Write about the solution to some problem (in business or in any other area), or about an idea or invention, which you consider to have been particularly creative. Your answer should be 80-100 words in length.






Sample Answers



  1. 1-d, 2-c, 3-a, 4-b, 5-e.



  1. A young executive who has been hired to manage a San Francisco hotel has an urgent problem to deal with: the lifts are extremely slow, and guests are complaining. Renovating the lift system would cost over $400,000, which the hotel cannot afford. However, the executive has a bright idea: he has full-length mirrors put into the lifts, and also outside the lifts on each floor. The result is that guests, who are now admiring their reflections as they travel from floor to floor, do not notice how slow the lifts are, and the complaints stop. The total cost of the mirrors is $18,000, and so the hotel saves $382,000.

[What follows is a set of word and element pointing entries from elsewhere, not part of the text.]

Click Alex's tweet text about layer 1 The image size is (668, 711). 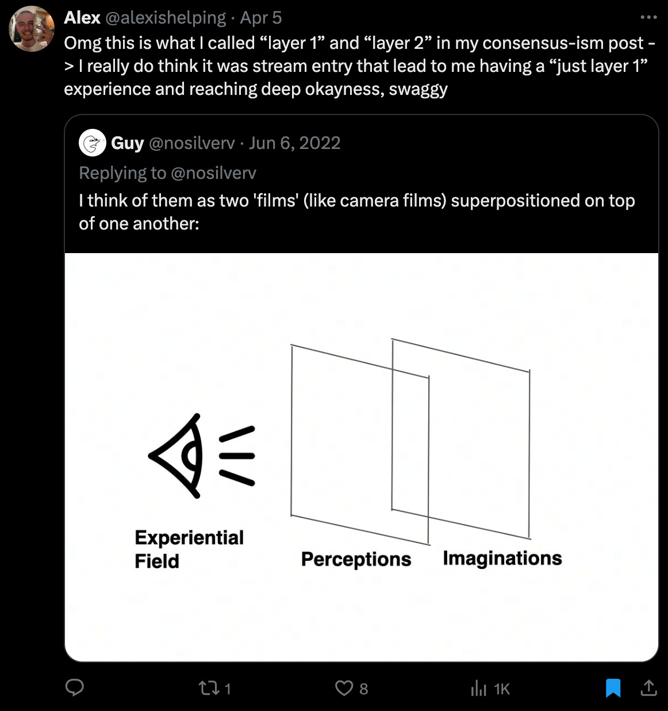click(359, 66)
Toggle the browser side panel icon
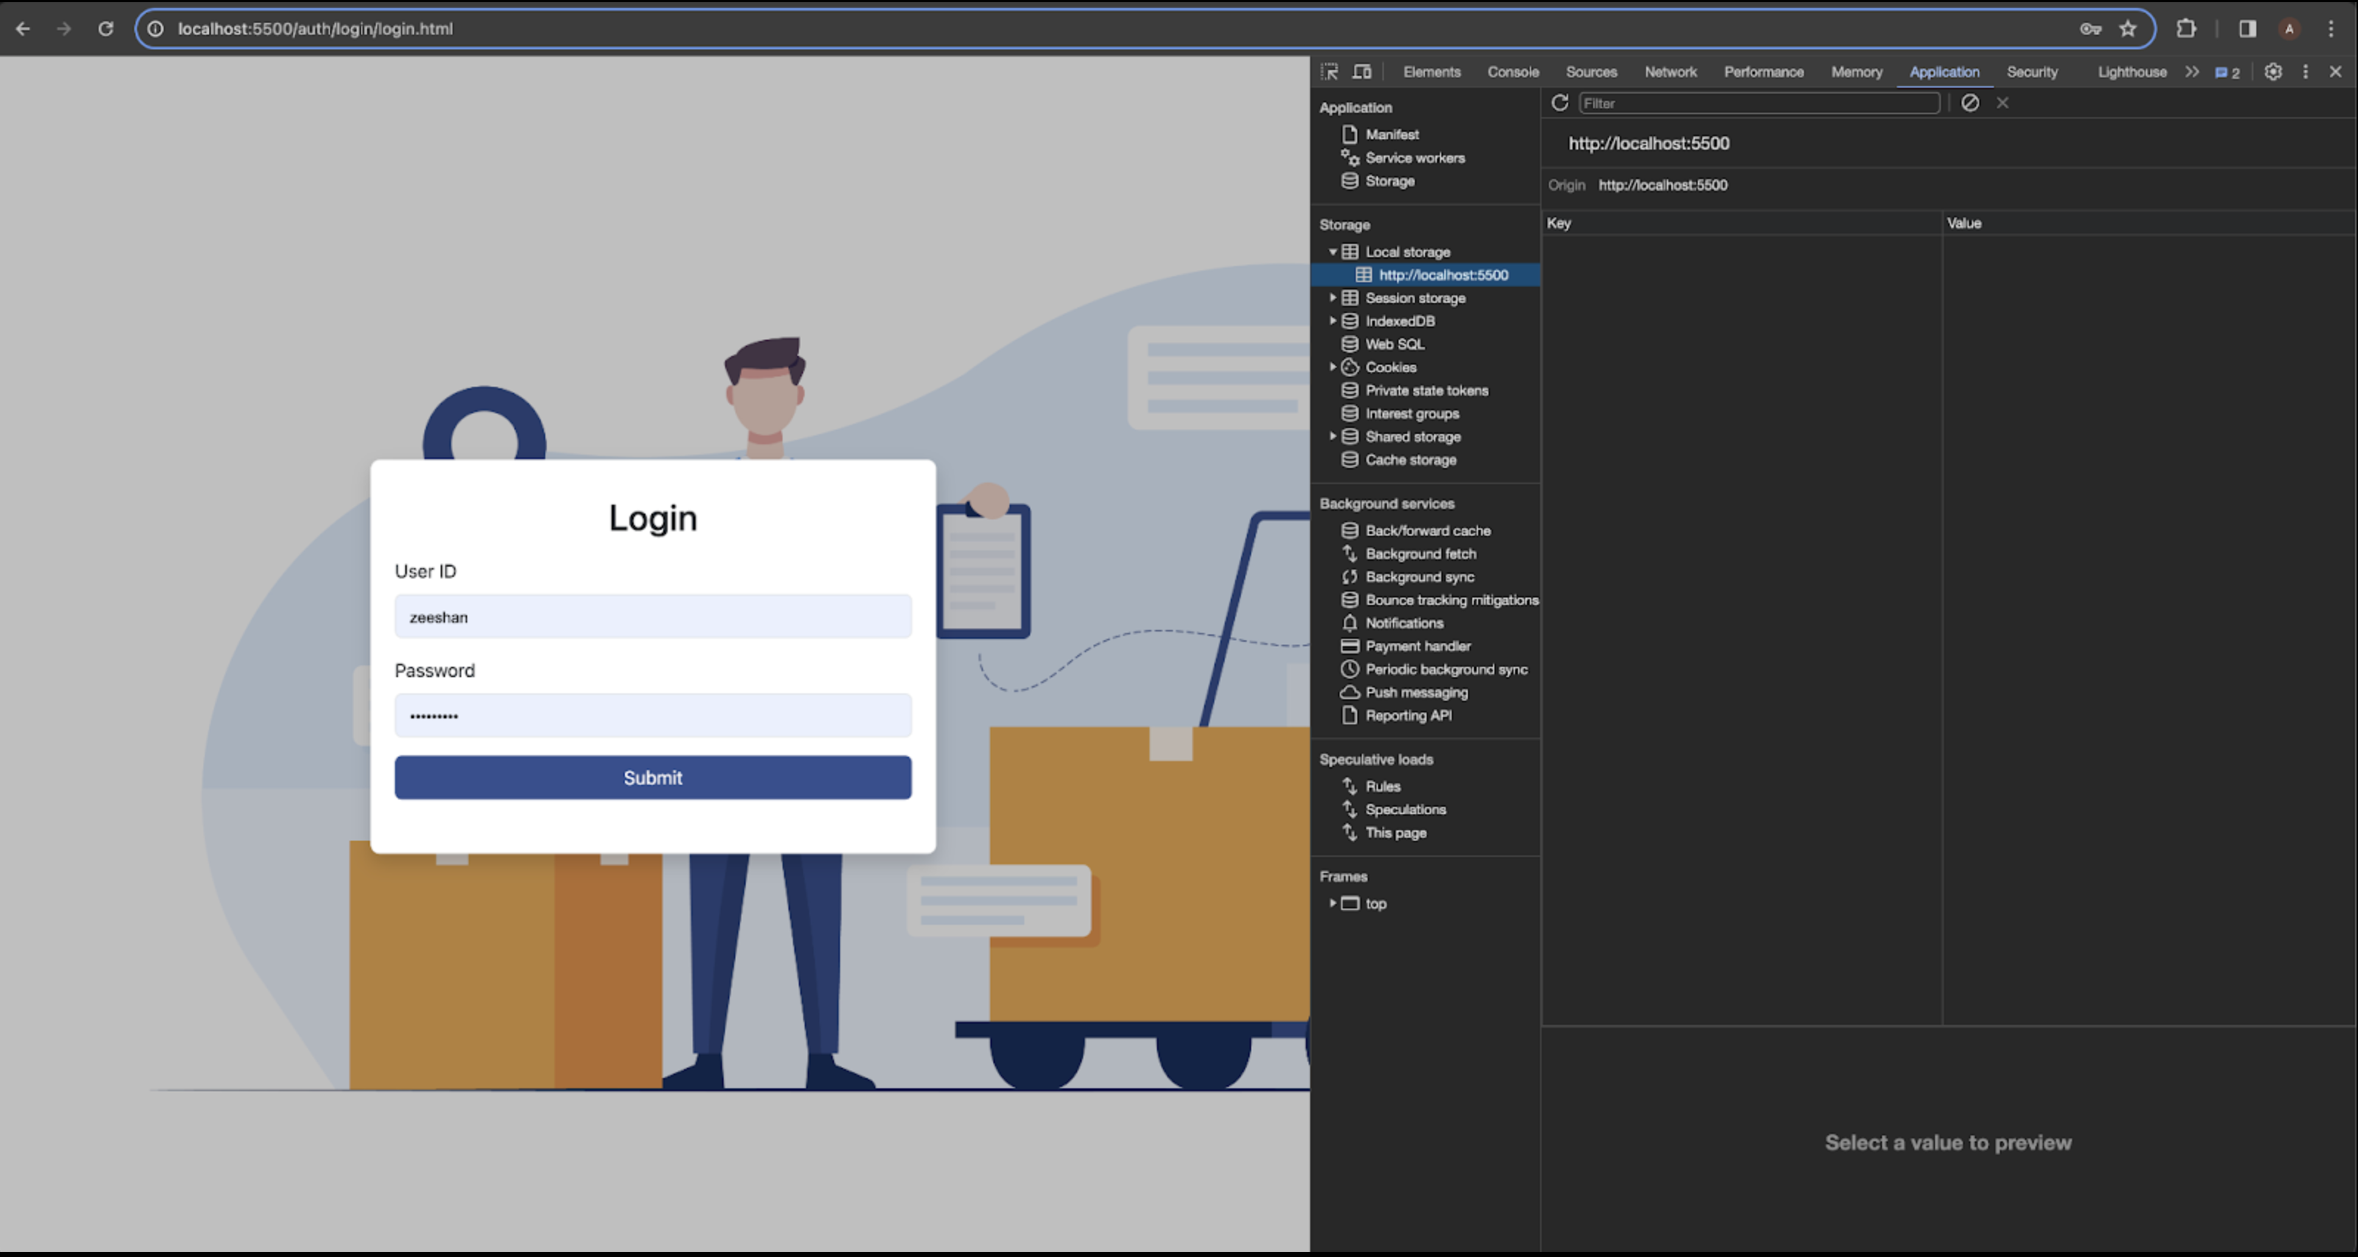This screenshot has width=2358, height=1257. tap(2247, 28)
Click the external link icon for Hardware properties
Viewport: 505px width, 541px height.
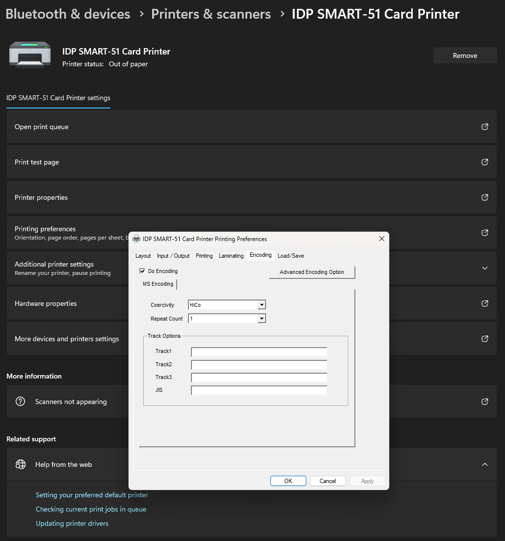[484, 303]
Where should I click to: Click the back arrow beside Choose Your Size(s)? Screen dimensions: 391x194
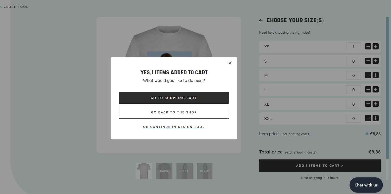[x=261, y=21]
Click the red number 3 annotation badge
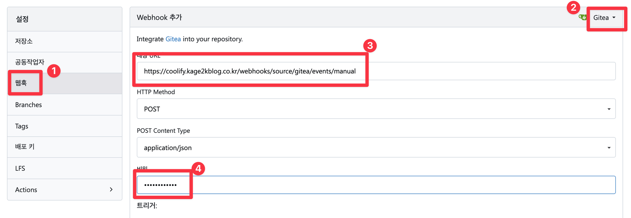Image resolution: width=631 pixels, height=218 pixels. point(370,46)
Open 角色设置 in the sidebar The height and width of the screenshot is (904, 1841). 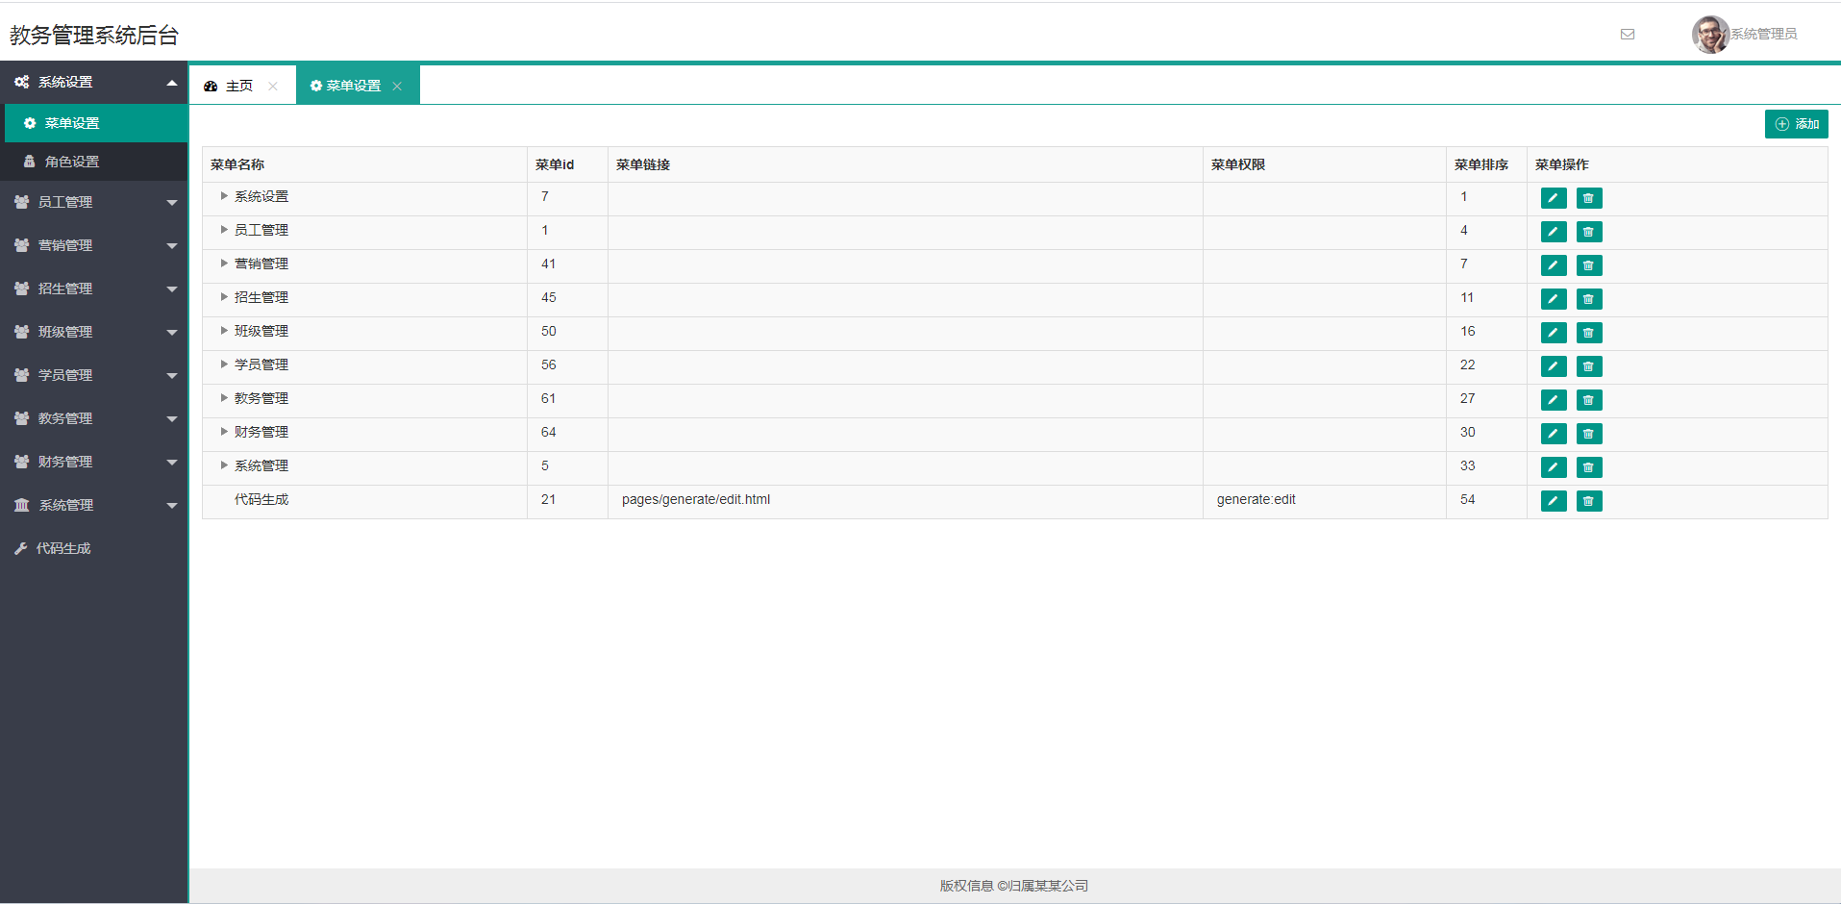click(72, 162)
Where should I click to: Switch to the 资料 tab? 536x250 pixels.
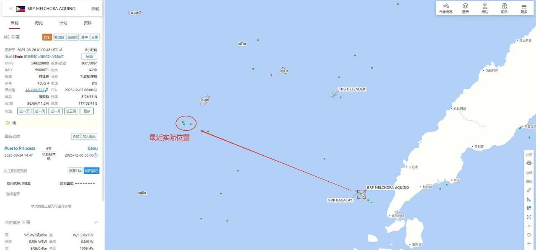click(x=88, y=23)
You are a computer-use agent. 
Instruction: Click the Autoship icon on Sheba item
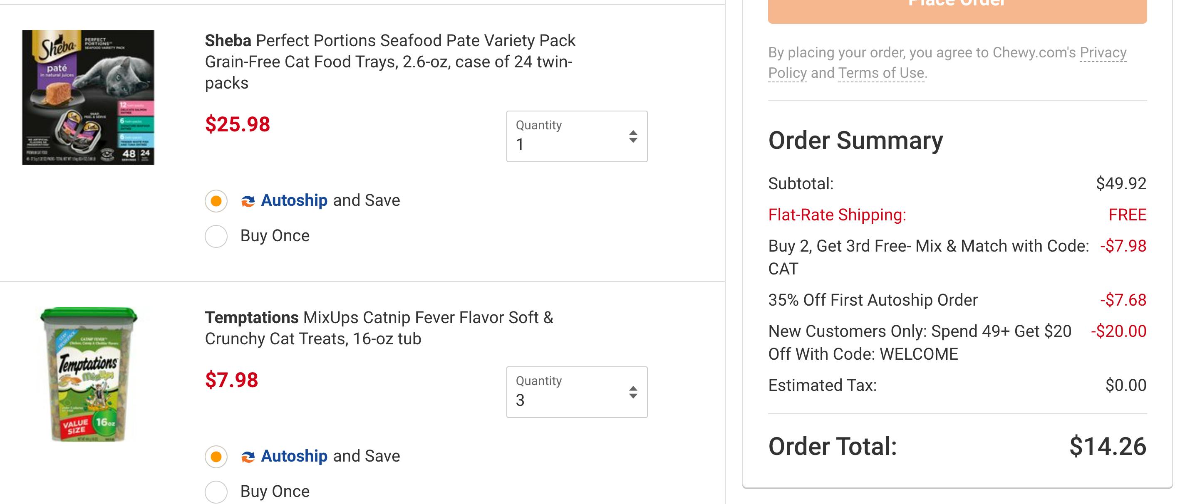[x=248, y=201]
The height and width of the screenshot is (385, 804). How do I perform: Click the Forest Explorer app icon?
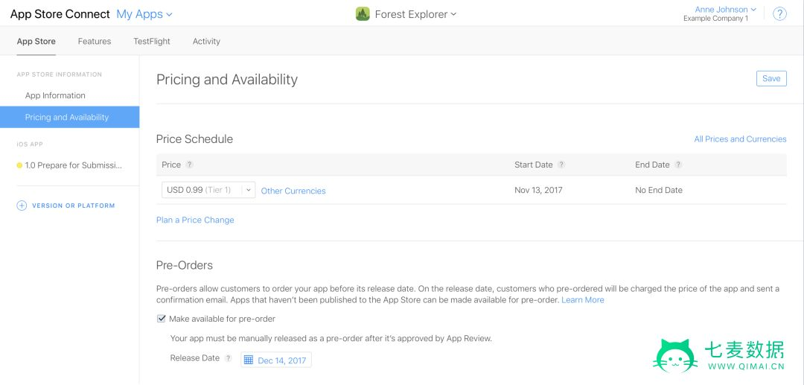(x=363, y=14)
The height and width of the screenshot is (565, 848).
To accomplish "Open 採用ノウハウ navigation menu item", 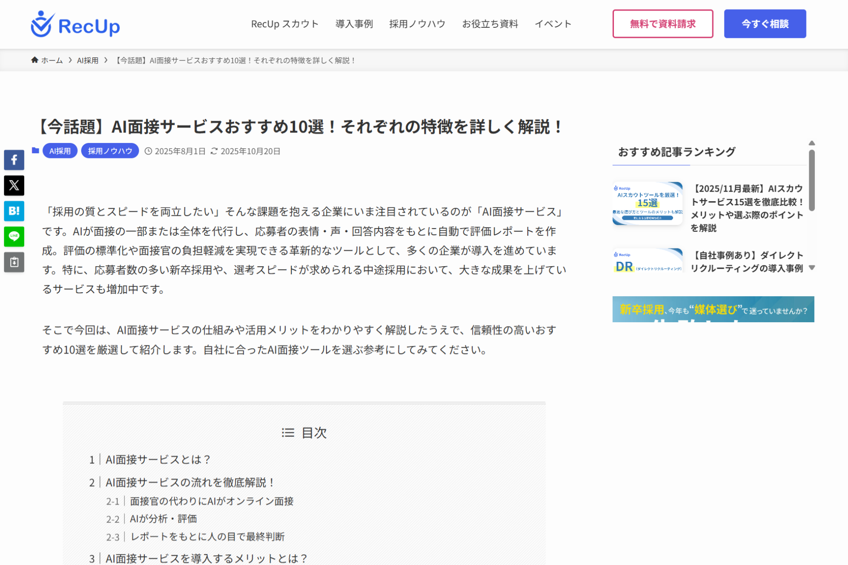I will tap(417, 24).
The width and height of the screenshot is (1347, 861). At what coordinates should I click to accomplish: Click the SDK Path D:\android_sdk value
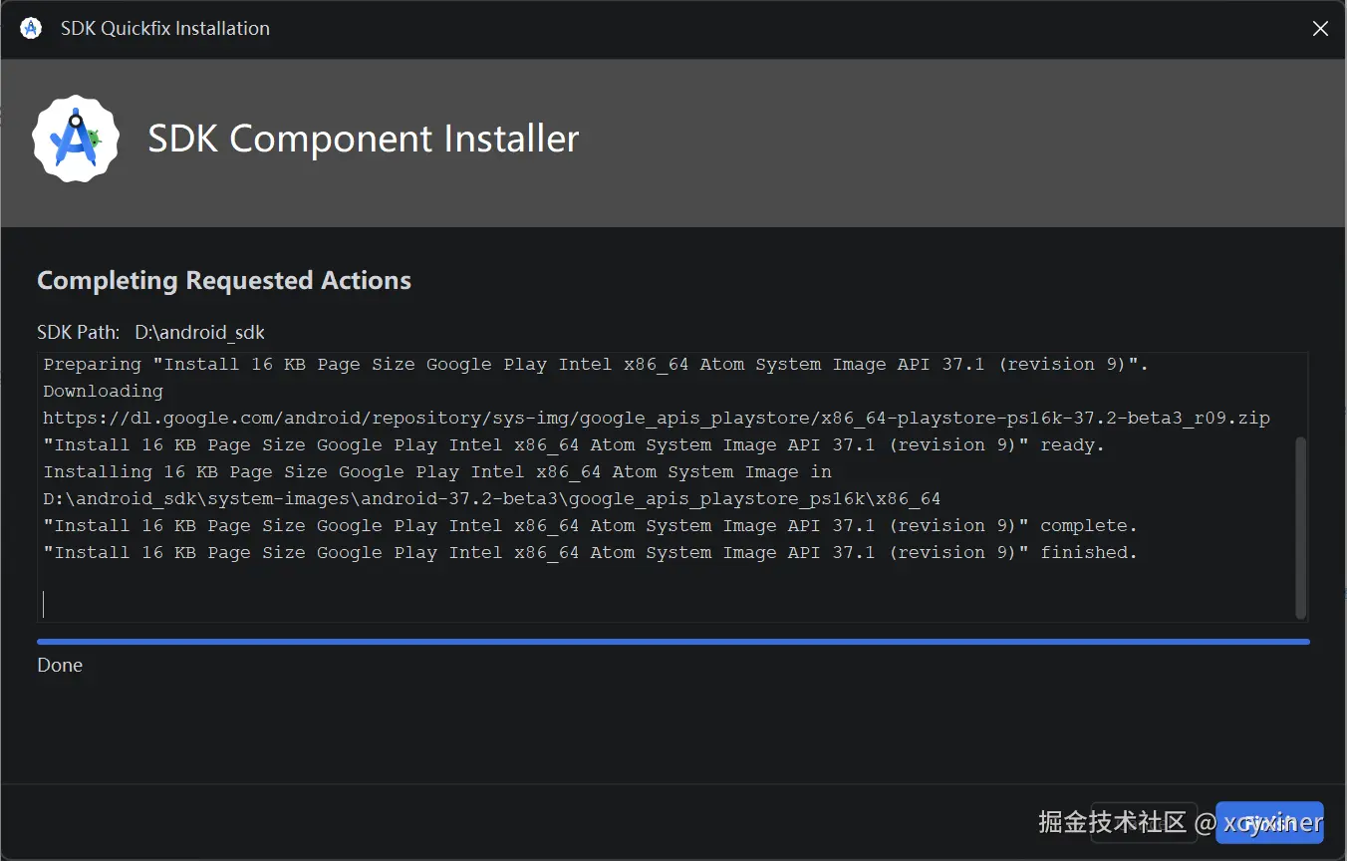pyautogui.click(x=200, y=333)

  1. “Lateral thinking” is described in the article as “the result of looking at a problem in a different and unusual way.” The executive, in fact, redefines the problem completely: whereas the logical way to solve the problem would be to speed up the lifts, he sees the real problem as boredom, and so his solution focuses on stopping the guests from getting bored.



  1. Creativity is of fundamental importance in business, according to the article. The author states that creativity is seen by successful companies as essential to their survival, and that particularly in research-driven industries like IT and pharmaceuticals, companies need to be creative in order to gain and keep market leadership. The example is given of 3M, where employees spend up to 15% of their time on new ideas, and where managers’ product portfolios contain a considerable percentage of products under three years old. The author also mentions that at Hewlett-Packard, more than half of their orders in 2004 were for products under two years old.



  1. The author cites the Cranfield School of Management, who say that creativity is about coming up with ideas, whereas innovation is about their commercial application. In a brainstorming session, which takes place during the creative stage, it is unhelpful to be critical. Criticism may be appropriate, however, at the innovation stage, when an idea is being evaluated for its commercial viability. These two stages are completely distinct.



  1. Here the author is pointing out that however important creativity may be for a company, it is completely useless if the company cannot exploit its ideas, and it is worse than useless if the company’s competitors profit from them. Although it was Xerox who designed a system for making personal computers easier to use, Apple “borrowed” the system from them and copyrighted it, and then led the market for almost ten years.